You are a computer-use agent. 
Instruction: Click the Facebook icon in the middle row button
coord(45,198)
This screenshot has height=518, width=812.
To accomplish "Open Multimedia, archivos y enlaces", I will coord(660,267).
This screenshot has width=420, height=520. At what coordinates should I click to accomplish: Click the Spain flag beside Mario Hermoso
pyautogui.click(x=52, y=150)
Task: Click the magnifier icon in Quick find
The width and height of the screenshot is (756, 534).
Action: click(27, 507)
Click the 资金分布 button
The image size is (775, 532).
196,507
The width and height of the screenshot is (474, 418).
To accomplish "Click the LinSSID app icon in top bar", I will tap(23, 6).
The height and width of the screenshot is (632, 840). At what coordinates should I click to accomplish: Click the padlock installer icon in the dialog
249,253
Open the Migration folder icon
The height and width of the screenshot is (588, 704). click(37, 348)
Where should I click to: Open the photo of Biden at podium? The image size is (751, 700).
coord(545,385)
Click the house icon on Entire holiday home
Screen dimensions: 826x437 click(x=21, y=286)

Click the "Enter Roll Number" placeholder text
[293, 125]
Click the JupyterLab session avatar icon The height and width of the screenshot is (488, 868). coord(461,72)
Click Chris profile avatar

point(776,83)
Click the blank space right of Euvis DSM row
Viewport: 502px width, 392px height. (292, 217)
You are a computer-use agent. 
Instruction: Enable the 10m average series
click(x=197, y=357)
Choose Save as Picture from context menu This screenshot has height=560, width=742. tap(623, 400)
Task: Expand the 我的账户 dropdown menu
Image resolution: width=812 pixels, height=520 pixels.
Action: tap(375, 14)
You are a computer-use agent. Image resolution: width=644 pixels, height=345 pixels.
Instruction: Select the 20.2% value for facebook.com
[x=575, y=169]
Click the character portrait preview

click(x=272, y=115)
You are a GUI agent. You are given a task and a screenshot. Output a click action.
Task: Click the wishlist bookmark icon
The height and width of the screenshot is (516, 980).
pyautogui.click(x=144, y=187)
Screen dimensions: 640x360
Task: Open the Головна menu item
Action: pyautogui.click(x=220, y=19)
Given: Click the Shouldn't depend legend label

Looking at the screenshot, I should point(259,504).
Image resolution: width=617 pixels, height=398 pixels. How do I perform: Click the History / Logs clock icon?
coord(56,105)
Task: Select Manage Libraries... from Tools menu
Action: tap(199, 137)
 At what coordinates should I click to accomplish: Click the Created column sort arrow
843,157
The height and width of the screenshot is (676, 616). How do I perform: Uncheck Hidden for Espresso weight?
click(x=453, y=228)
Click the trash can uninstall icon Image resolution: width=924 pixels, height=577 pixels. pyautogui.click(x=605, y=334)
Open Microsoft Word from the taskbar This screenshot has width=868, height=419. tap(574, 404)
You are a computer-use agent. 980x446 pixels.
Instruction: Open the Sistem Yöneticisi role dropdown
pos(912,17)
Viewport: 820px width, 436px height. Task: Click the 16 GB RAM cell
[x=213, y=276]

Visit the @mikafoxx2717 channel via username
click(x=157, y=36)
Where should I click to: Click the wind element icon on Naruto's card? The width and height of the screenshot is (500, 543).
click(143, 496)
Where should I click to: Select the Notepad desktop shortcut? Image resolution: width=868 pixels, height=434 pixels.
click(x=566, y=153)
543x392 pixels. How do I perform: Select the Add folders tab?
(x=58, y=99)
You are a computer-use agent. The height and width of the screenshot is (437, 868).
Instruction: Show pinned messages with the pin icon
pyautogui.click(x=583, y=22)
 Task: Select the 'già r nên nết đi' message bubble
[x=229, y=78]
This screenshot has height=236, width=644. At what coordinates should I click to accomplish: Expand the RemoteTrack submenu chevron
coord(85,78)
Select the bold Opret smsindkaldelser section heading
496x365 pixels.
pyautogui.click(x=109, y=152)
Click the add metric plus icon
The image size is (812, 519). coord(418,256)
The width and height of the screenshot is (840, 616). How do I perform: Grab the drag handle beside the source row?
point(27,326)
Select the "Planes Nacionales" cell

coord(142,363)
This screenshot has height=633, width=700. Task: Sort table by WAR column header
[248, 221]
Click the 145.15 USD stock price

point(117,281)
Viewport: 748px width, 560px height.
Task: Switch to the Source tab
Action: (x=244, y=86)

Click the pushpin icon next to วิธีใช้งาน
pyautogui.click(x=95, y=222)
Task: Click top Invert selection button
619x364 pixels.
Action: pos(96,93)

- **WORK REQUEST**
Please output the full listing, keeping every character the same.

- **SOLUTION BELOW**
You are a computer-use agent. 
Instruction: Click the Facebook icon in the middle row button
coord(45,198)
This screenshot has height=518, width=812.
To accomplish "Open Multimedia, archivos y enlaces", I will coord(660,267).
This screenshot has width=420, height=520. At what coordinates should I click to accomplish: Click the Spain flag beside Mario Hermoso
pyautogui.click(x=52, y=150)
Task: Click the magnifier icon in Quick find
The width and height of the screenshot is (756, 534).
Action: click(27, 507)
Click the 资金分布 button
The image size is (775, 532).
196,507
The width and height of the screenshot is (474, 418).
To accomplish "Click the LinSSID app icon in top bar", I will tap(23, 6).
The height and width of the screenshot is (632, 840). At what coordinates should I click to accomplish: Click the padlock installer icon in the dialog
249,253
Open the Migration folder icon
The height and width of the screenshot is (588, 704). click(37, 348)
Where should I click to: Open the photo of Biden at podium? The image size is (751, 700).
coord(545,385)
Click the house icon on Entire holiday home
Screen dimensions: 826x437 click(x=21, y=286)

Click the "Enter Roll Number" placeholder text
[293, 125]
Click the JupyterLab session avatar icon The height and width of the screenshot is (488, 868). coord(461,72)
Click Chris profile avatar

point(776,83)
Click the blank space right of Euvis DSM row
Viewport: 502px width, 392px height. (292, 217)
You are a computer-use agent. 
Instruction: Enable the 10m average series
click(x=197, y=357)
Choose Save as Picture from context menu This screenshot has height=560, width=742. tap(623, 400)
Task: Expand the 我的账户 dropdown menu
Image resolution: width=812 pixels, height=520 pixels.
Action: tap(375, 14)
You are a computer-use agent. Image resolution: width=644 pixels, height=345 pixels.
Instruction: Select the 20.2% value for facebook.com
[x=575, y=169]
Click the character portrait preview

click(x=272, y=115)
You are a GUI agent. You are given a task and a screenshot. Output a click action.
Task: Click the wishlist bookmark icon
The height and width of the screenshot is (516, 980).
pyautogui.click(x=144, y=187)
Screen dimensions: 640x360
Task: Open the Головна menu item
Action: pyautogui.click(x=220, y=19)
Given: Click the Shouldn't depend legend label

Looking at the screenshot, I should point(259,504).
Image resolution: width=617 pixels, height=398 pixels. How do I perform: Click the History / Logs clock icon?
coord(56,105)
Task: Select Manage Libraries... from Tools menu
Action: tap(199, 137)
 At what coordinates should I click to accomplish: Click the Created column sort arrow
843,157
The height and width of the screenshot is (676, 616). How do I perform: Uncheck Hidden for Espresso weight?
click(x=453, y=228)
Click the trash can uninstall icon Image resolution: width=924 pixels, height=577 pixels. pyautogui.click(x=605, y=334)
Open Microsoft Word from the taskbar This screenshot has width=868, height=419. tap(574, 404)
You are a computer-use agent. 980x446 pixels.
Instruction: Open the Sistem Yöneticisi role dropdown
pos(912,17)
Viewport: 820px width, 436px height. Task: Click the 16 GB RAM cell
[x=213, y=276]

Visit the @mikafoxx2717 channel via username
click(x=157, y=36)
Where should I click to: Click the wind element icon on Naruto's card? The width and height of the screenshot is (500, 543).
click(143, 496)
Where should I click to: Select the Notepad desktop shortcut? Image resolution: width=868 pixels, height=434 pixels.
click(x=566, y=153)
543x392 pixels. How do I perform: Select the Add folders tab?
(x=58, y=99)
You are a computer-use agent. The height and width of the screenshot is (437, 868).
Instruction: Show pinned messages with the pin icon
pyautogui.click(x=583, y=22)
 Task: Select the 'già r nên nết đi' message bubble
[x=229, y=78]
This screenshot has height=236, width=644. At what coordinates should I click to accomplish: Expand the RemoteTrack submenu chevron
coord(85,78)
Select the bold Opret smsindkaldelser section heading
496x365 pixels.
pyautogui.click(x=109, y=152)
Click the add metric plus icon
The image size is (812, 519). coord(418,256)
The width and height of the screenshot is (840, 616). How do I perform: Grab the drag handle beside the source row?
point(27,326)
Select the "Planes Nacionales" cell

coord(142,363)
This screenshot has height=633, width=700. Task: Sort table by WAR column header
[248, 221]
Click the 145.15 USD stock price

point(117,281)
Viewport: 748px width, 560px height.
Task: Switch to the Source tab
Action: (x=244, y=86)

Click the pushpin icon next to วิธีใช้งาน
pyautogui.click(x=95, y=222)
Task: Click top Invert selection button
619x364 pixels.
Action: pos(96,93)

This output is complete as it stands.